One year

One year ago, I was living in Nashville, TN. Today, I live in São Paulo, Brazil.

One year ago, I was teaching all girls. Mostly Southern US born-and-raised girls. Today, I am teaching both genders, from a variety of countries and backgrounds.

One year ago, I was an AP Stats and geometry teacher. Today, I teach 9th and 10th grade “integrated” (which mostly means algebra.)

It has been a fascinating, eventful, draining year. But now its May. And May, for me, is a time for reflection. And procrastination (grades and comments due in one week!) Here is what I’m thinking about this year.

Culture – School and Classroom

I came from a school so steeped in tradition and American over-achievement that I rarely had to worry about discipline; tardies were not a problem, phones were not a (major) problem, outright refusal to do what I asked was not a problem. Here, things are not quite so smooth. I’m not a bad disciplinarian and my classroom certainly doesn’t run badly, but I was out of practice.

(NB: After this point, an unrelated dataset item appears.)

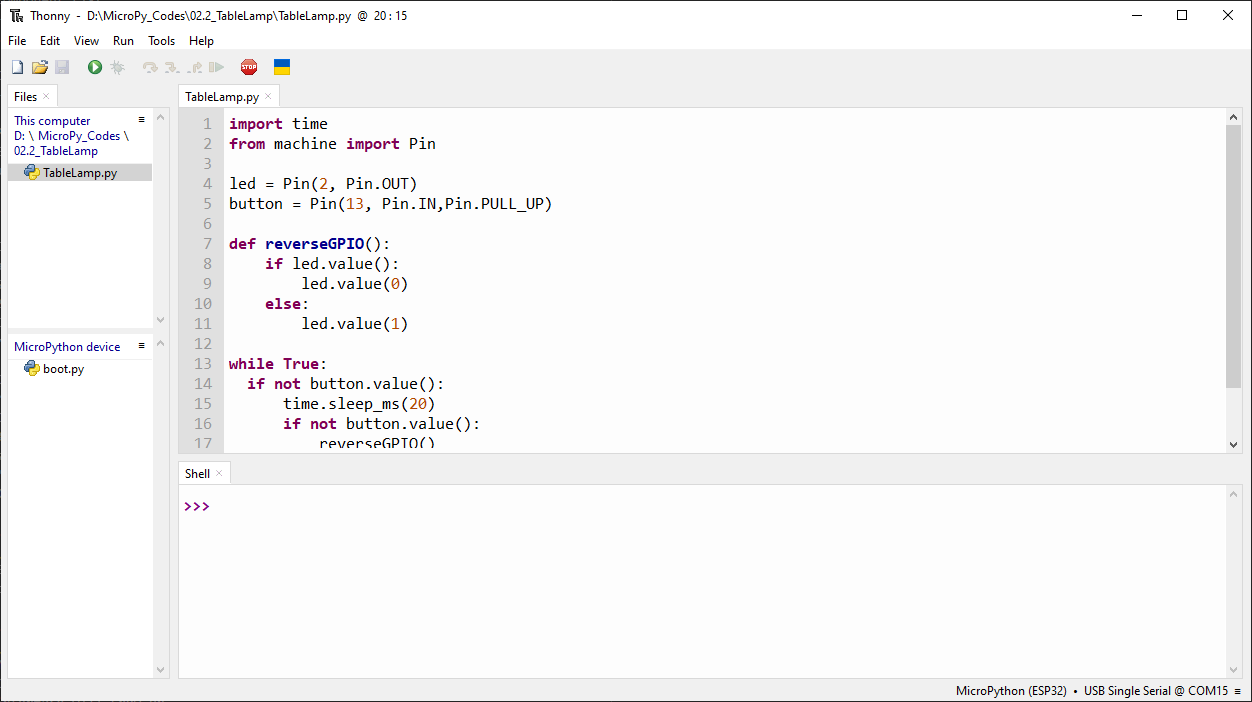1252x702 pixels.
Task: Open MicroPython device panel hamburger menu
Action: (142, 346)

This year, I started the year too “soft” and then spent several months of the year too “hard” to overcompensate. Overall, things are fine; my students mostly like me, they mostly learned (at least some) math, nobody seems to think I’m the meanest or worst teacher alive, but I felt a little off-kilter all year. Next year, I will be making some cultural changes. I haven’t locked them down, but it will certainly include randomized seating and a new technology policy of some kind, balanced by transparency about my reasons and as much generosity as I can reasonably provide.

Assessment and Retention

Our school has an assessment policy that I mostly really like, based heavily on Ken O’Connor’s “15 Fixes” for grading. Reassessment opportunities are mandated for every assessment / learning target. Only summative assessments can be counted in the grade. Recent grades are prioritized.

However, I have found that the policy as written makes it hard for me to implement some of the assessment procedures I had done before, rooted in Make It Stick. Short daily quizzes can exist as formative assessments, but with no “teeth,” many students don’t take them seriously, so the retrieval practice is minimal. Homework is often ignored. Cumulative / spiraled summative assessments SEEM to be verboten under the current policy language (though I think that may be negotiable and I intend to try).

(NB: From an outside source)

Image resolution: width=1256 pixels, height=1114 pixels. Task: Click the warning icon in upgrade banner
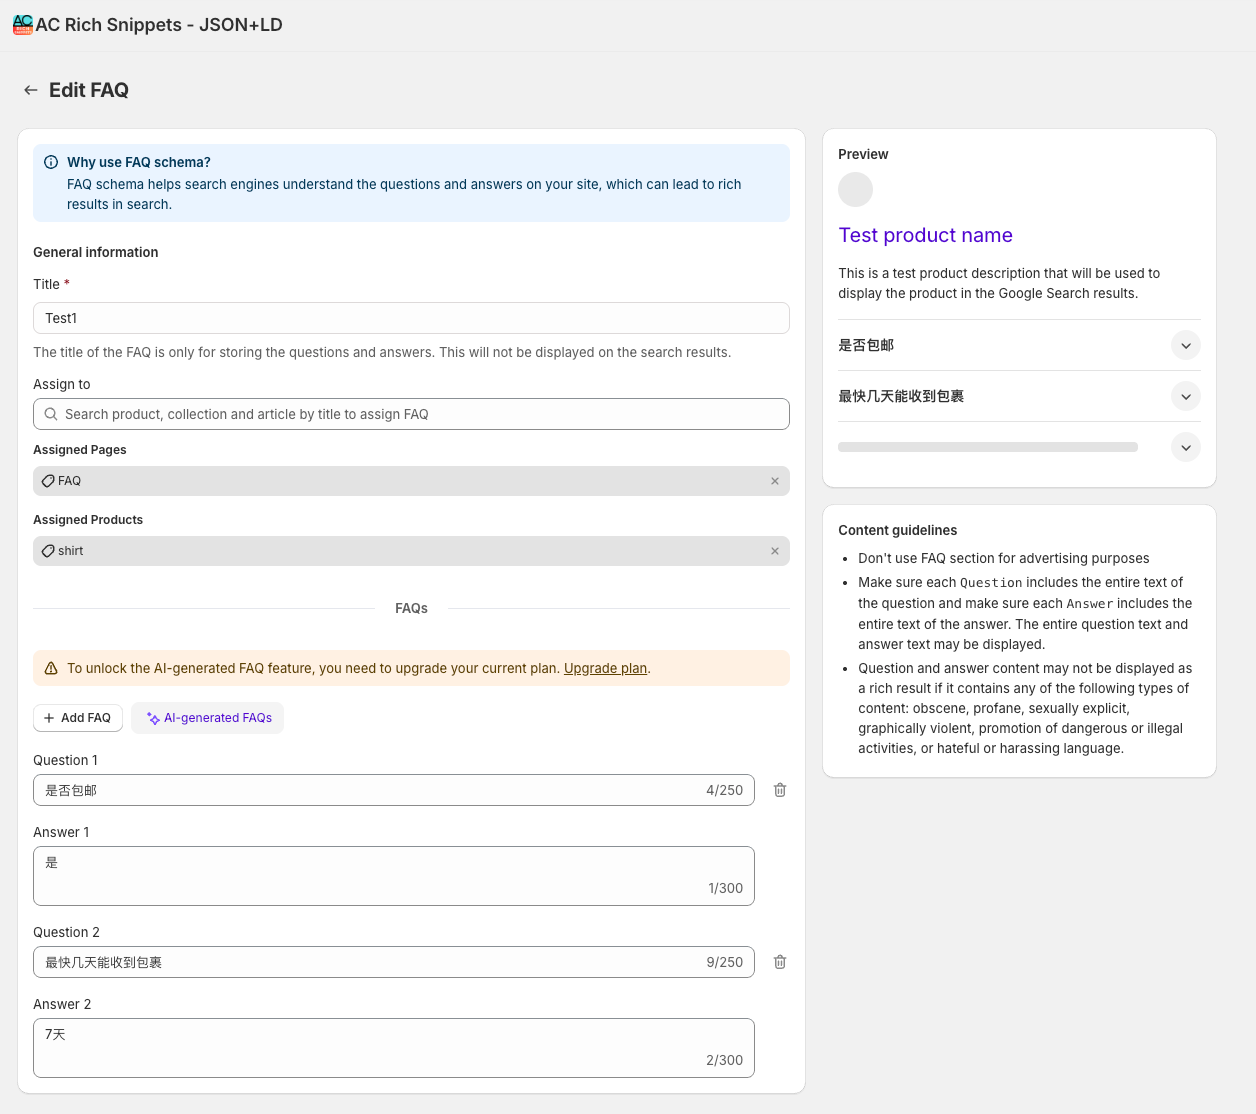click(51, 668)
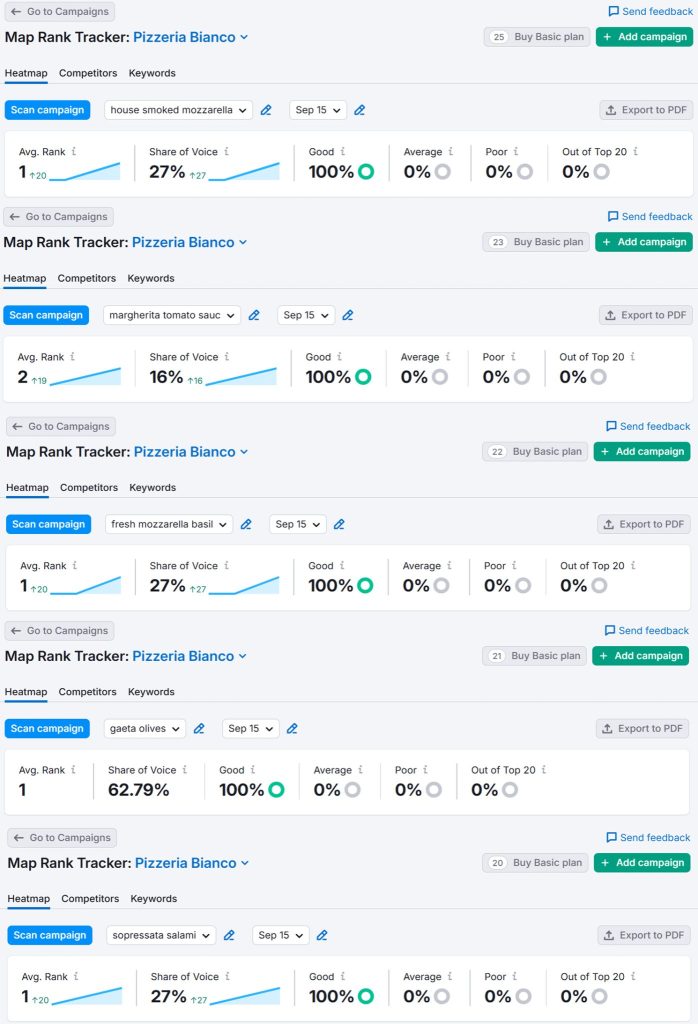Click the edit pencil beside house smoked mozzarella keyword

(x=266, y=110)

I am thinking a lot about the pros and cons of our assessment policy, and how to do a better job with it so that it doesn’t end up undermining the long-term retention of my students; as me and my department are interpreting it now, it very much favors a cram-and-forget process that I don’t think is beneficial for most students, but I think I can find ways around that.

Computer Science

Next year, I will only be teaching two sections of mathematics (both 10th grade), because I will also be teaching 2 sections of IB Computer Science and one elective section that will be Web Design in the first semester and Computer Programming Principles in the second.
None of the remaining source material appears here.